Our part of Oklahoma, you see, was not exactly at the cutting edge of economic and social development in those days. Good jobs were not easy to find, and even a resourceful workingman who was willing to labor long and hard, as my father was, could not earn much. Many of the schools were primitive. When I began the first grade, in 1950, the school comprised about fifty students in grades 1–8. My first-grade class met in a little shack along with the second-grade class, while the rest of the students met in a larger, one-room building with a removable divider in the middle of the room. With the divider put in place, grades 3–5 met on one side of it, grades 6–8 on the other side. Three teachers made up the entire staff, except for the cook, who happened to be my mom. I won’t say that I couldn’t possibly have remained in that environment and still become an astronaut. Maybe I could have. But the odds did not look promising.
For a time during the war, when I was an infant, my father had taken the family to Portland, Oregon, where he worked in one of Kaiser’s shipyards as a welder until the war ended. So he had tasted the sweet nectar of West Coast wages. Of course, after the war, such elevated wages were no longer available for the asking, yet West Coast wages still stood well above those in Oklahoma, as my father knew from the accounts of friends who had migrated to California earlier and sent back glowing reports.
In 1951, a old friend of my father’s who worked on a ranch near Mendota, California, a dusty little town 35 miles west of Fresno, arranged for the ranch owner to hire my father and my older brother as tractor drivers during the summer—my father had several months of accumulated vacation time. So the family packed a few of our belongings and headed west on Route 66, as so many Okies before us had done during the previous twenty years.

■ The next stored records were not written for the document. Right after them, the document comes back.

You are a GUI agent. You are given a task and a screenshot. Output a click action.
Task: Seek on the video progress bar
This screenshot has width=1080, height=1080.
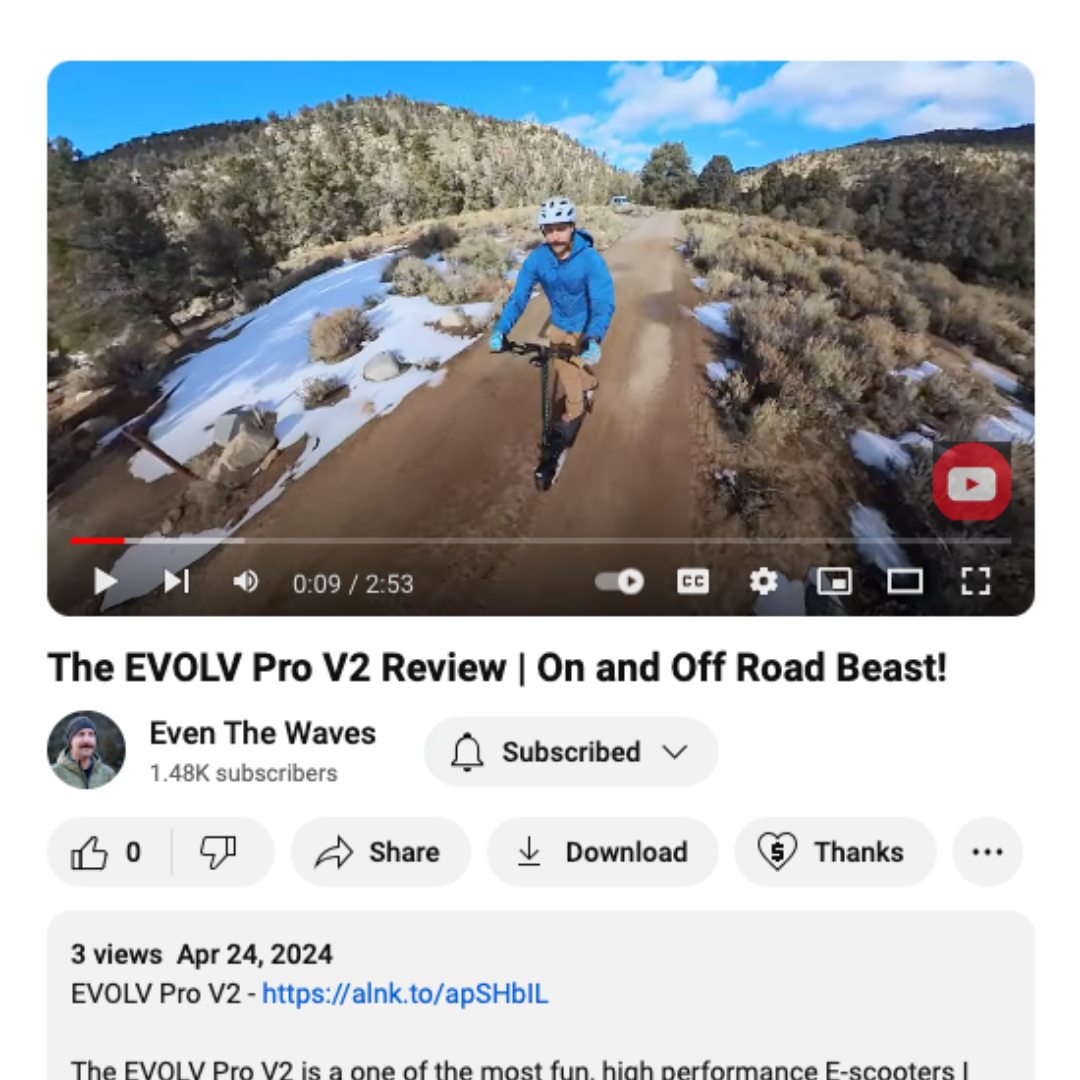tap(541, 541)
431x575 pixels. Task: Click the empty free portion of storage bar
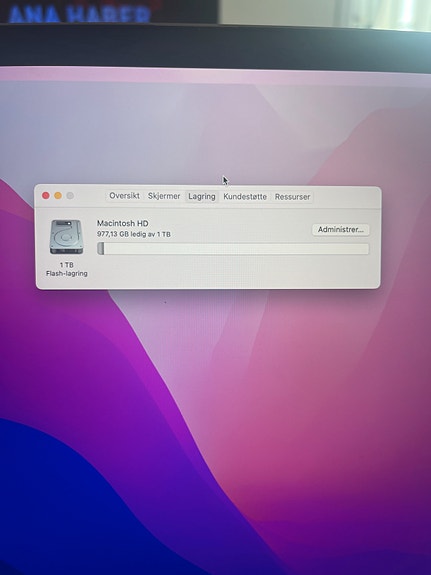point(236,249)
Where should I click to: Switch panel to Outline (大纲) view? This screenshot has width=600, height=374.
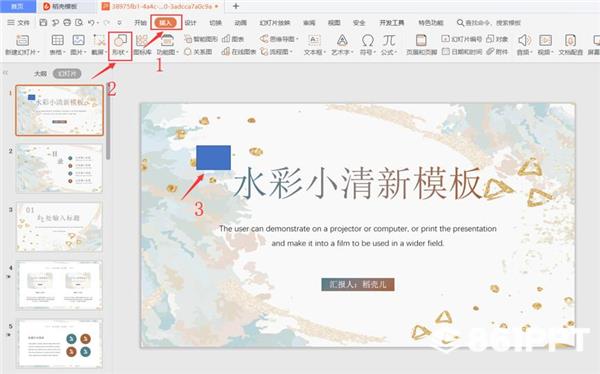click(x=40, y=73)
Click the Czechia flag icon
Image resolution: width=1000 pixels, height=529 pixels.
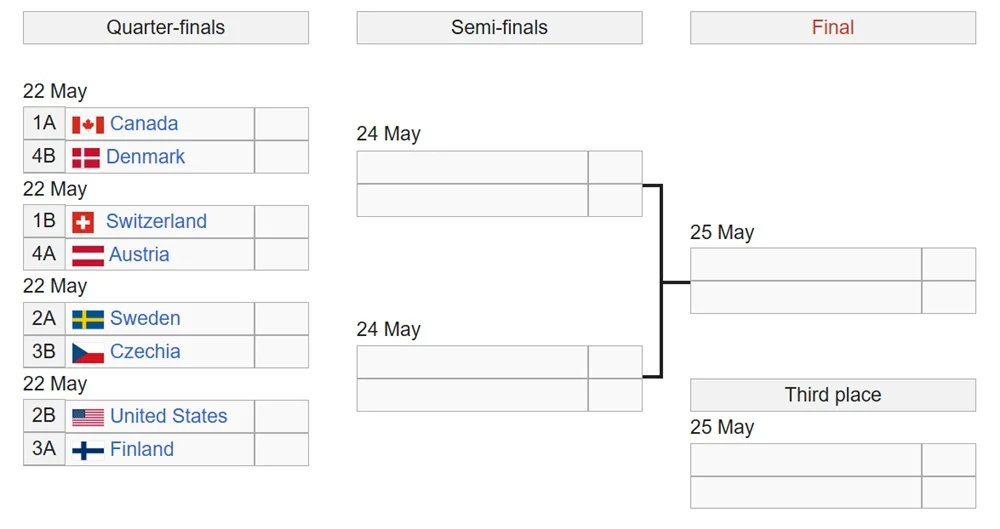[x=87, y=353]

Reaching our destination at the Encher Ranch, we moved into a small living area walled off at the end of a larger structure built originally as a bunkhouse for immigrant Japanese workers before the war. There was no extra charge for the outdoor toilets and showers. In those days, such labor camps dotted the San Joaquin Valley thickly, housing not only the migrant Okies, Texans, and other wretched refuse of the Dust Bowl, but also an abundance of migrant Mexicans. A sprinkling of Italians, Portuguese, Basque, Chinese, and Japanese spiced the area’s population.
At the end of the summer, my father’s work having proved more than satisfactory to the employer, and the wages more than satisfactory to my father, we returned briefly to Oklahoma, arranged for the shipment of our household belongings, such as they were, and moved back to California permanently.
Lest you wonder about the point of this mundane little narrative, I hasten to emphasize that my father had done something quite remarkable: he had left the sovereign state of Oklahoma, crossed the sovereign states of Texas, New Mexico, and Arizona, and entered into and established permanent residence in the sovereign state of California, all without the permission of any of the rulers of these states. Imagine that!
Ho-hum, you say; any American can do the same whenever he wants. Well, yes, that’s true. But Americans can do so only because the sovereign states that belong to the federal umbrella state known as the United States of America have worked out a system of essentially unimpeded cross-border passages, and their laws recognize that in general anyone with permission from the U.S. authorities to be in the United States may move freely within the constituent states of the union. No law forbade my father to leave Oklahoma without approval by the Oklahoma government, and no law forbade him to enter California without approval by the California government. (Earlier, in 1937, California did enact a statute that became known as the “anti-Okie law,” aimed at preventing certain Americans from entering the state, but the law was overturned by the U.S. Supreme Court in 1941 in Edwards v. California [314 U.S. 160].)